**ENTRIES SHOWN**

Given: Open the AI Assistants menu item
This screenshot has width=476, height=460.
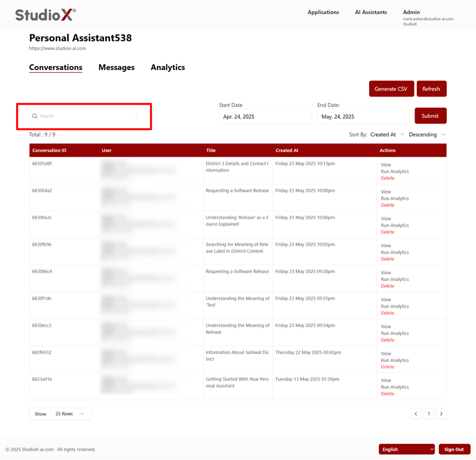Looking at the screenshot, I should (371, 12).
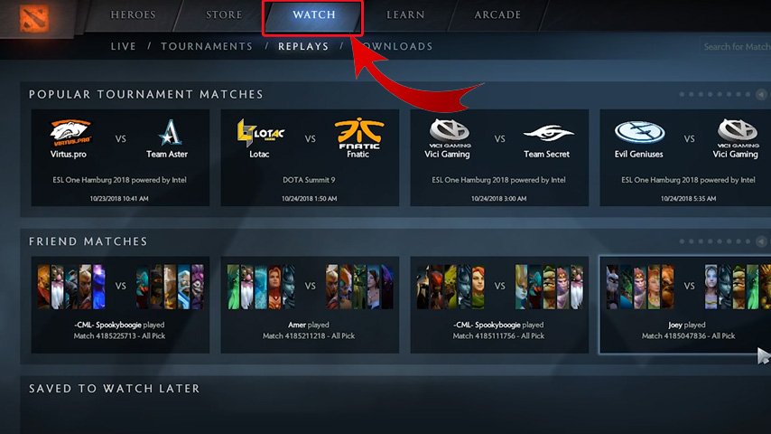Select the Team Aster logo

(170, 133)
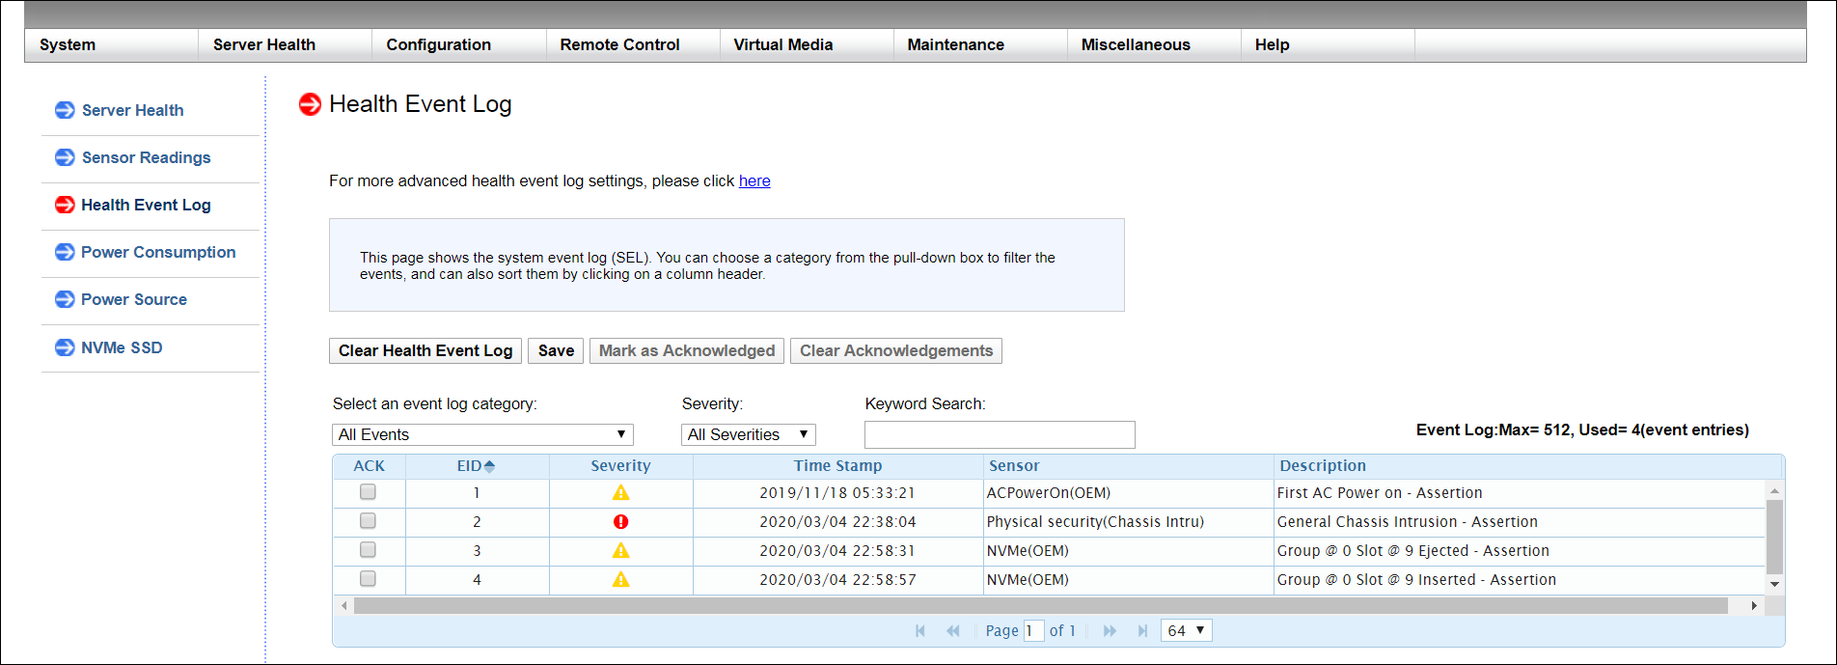Click the NVMe SSD arrow icon

pyautogui.click(x=65, y=347)
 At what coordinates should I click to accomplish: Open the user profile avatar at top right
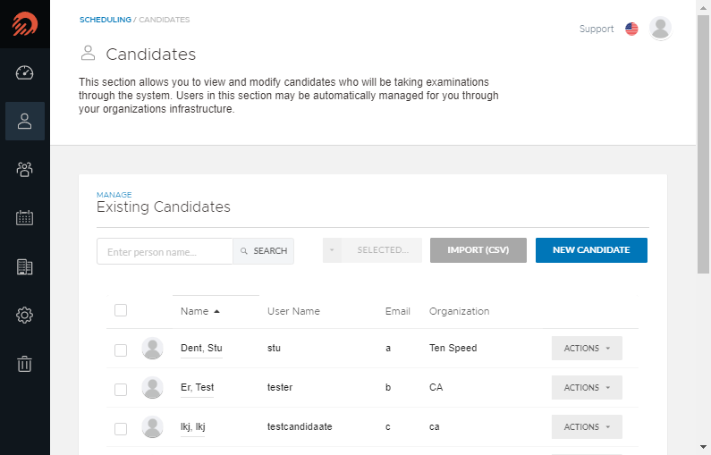[660, 28]
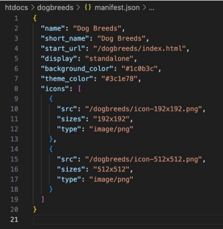Click the closing square bracket on line 19

tap(43, 199)
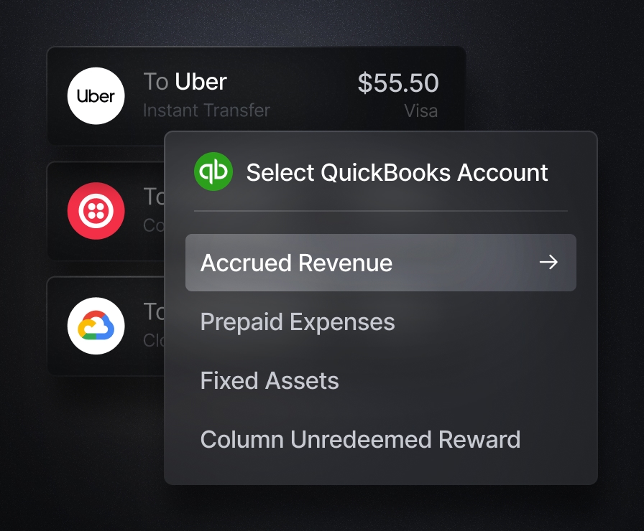Choose Prepaid Expenses from the list
The image size is (644, 531).
point(298,322)
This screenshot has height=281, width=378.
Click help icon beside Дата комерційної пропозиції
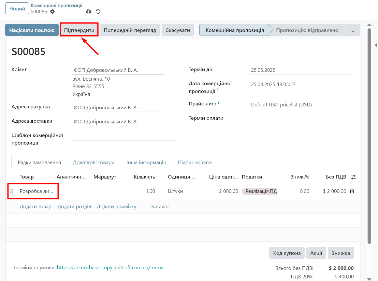pyautogui.click(x=217, y=90)
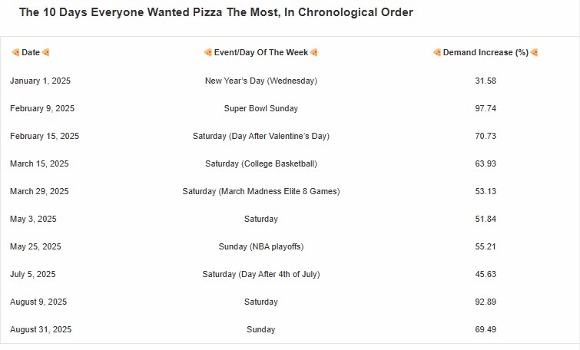Click the 97.74 demand increase value
Image resolution: width=580 pixels, height=350 pixels.
point(486,108)
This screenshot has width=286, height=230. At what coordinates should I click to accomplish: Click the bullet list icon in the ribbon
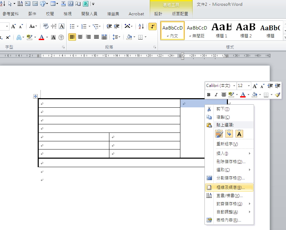click(x=72, y=26)
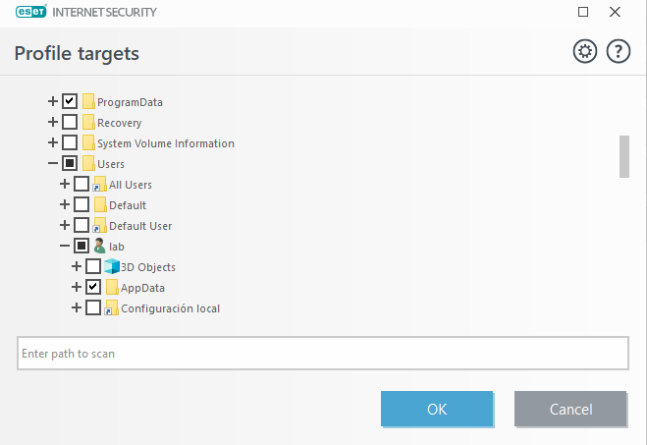647x445 pixels.
Task: Open the settings gear icon
Action: [x=585, y=52]
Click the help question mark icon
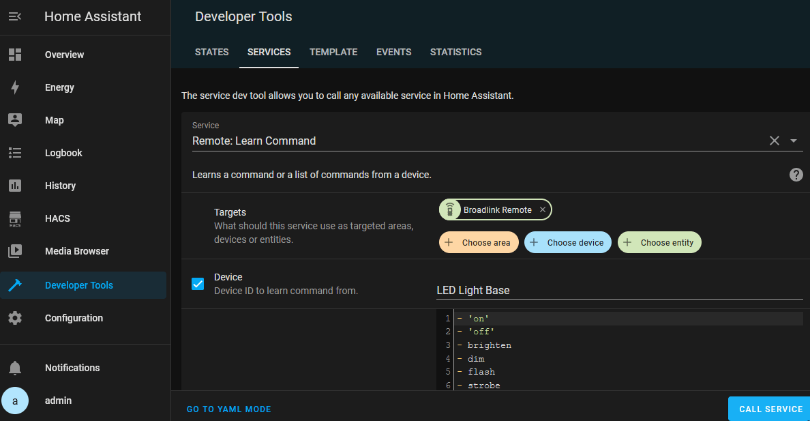Viewport: 810px width, 421px height. click(x=796, y=175)
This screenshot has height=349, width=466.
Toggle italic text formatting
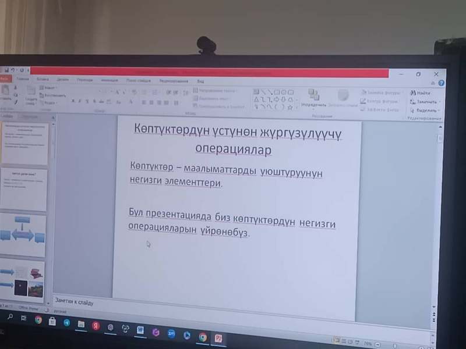(81, 101)
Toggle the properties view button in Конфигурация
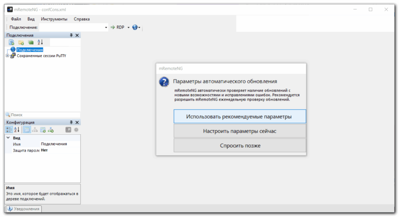This screenshot has height=217, width=399. click(27, 130)
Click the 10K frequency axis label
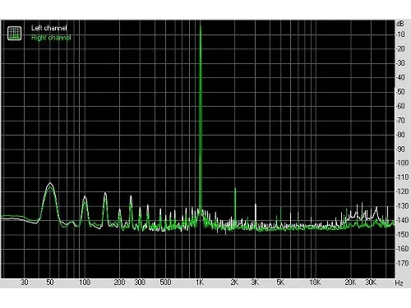411x308 pixels. click(315, 283)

**DIRECTIONS**
When you restate the listing above, give each line word for word but leave out every image.

**ANSWER FOR THIS EXERCISE**
Given: Open the AI Assistants menu item
This screenshot has width=476, height=460.
Looking at the screenshot, I should (371, 12).
Select the Team Aster logo

(170, 133)
Click the NVMe SSD arrow icon

pyautogui.click(x=65, y=347)
 At what coordinates should I click to accomplish: Open the user profile avatar at top right
[660, 28]
Click the closing square bracket on line 19

tap(43, 199)
Choose Prepaid Expenses from the list
The image size is (644, 531).
point(298,322)
This screenshot has height=281, width=378.
Click help icon beside Дата комерційної пропозиції
pyautogui.click(x=217, y=90)
Click the 97.74 demand increase value
Image resolution: width=580 pixels, height=350 pixels.
point(486,108)
This screenshot has width=286, height=230. At what coordinates should I click to accomplish: Click the bullet list icon in the ribbon
click(x=72, y=26)
647x445 pixels.
Task: Open the settings gear icon
Action: [x=585, y=52]
Click the help question mark icon
Viewport: 810px width, 421px height. click(x=796, y=175)
This screenshot has height=349, width=466.
Toggle italic text formatting
(81, 101)
Toggle the properties view button in Конфигурация
This screenshot has height=217, width=399. click(27, 130)
Click the 10K frequency axis label
411x308 pixels. click(315, 283)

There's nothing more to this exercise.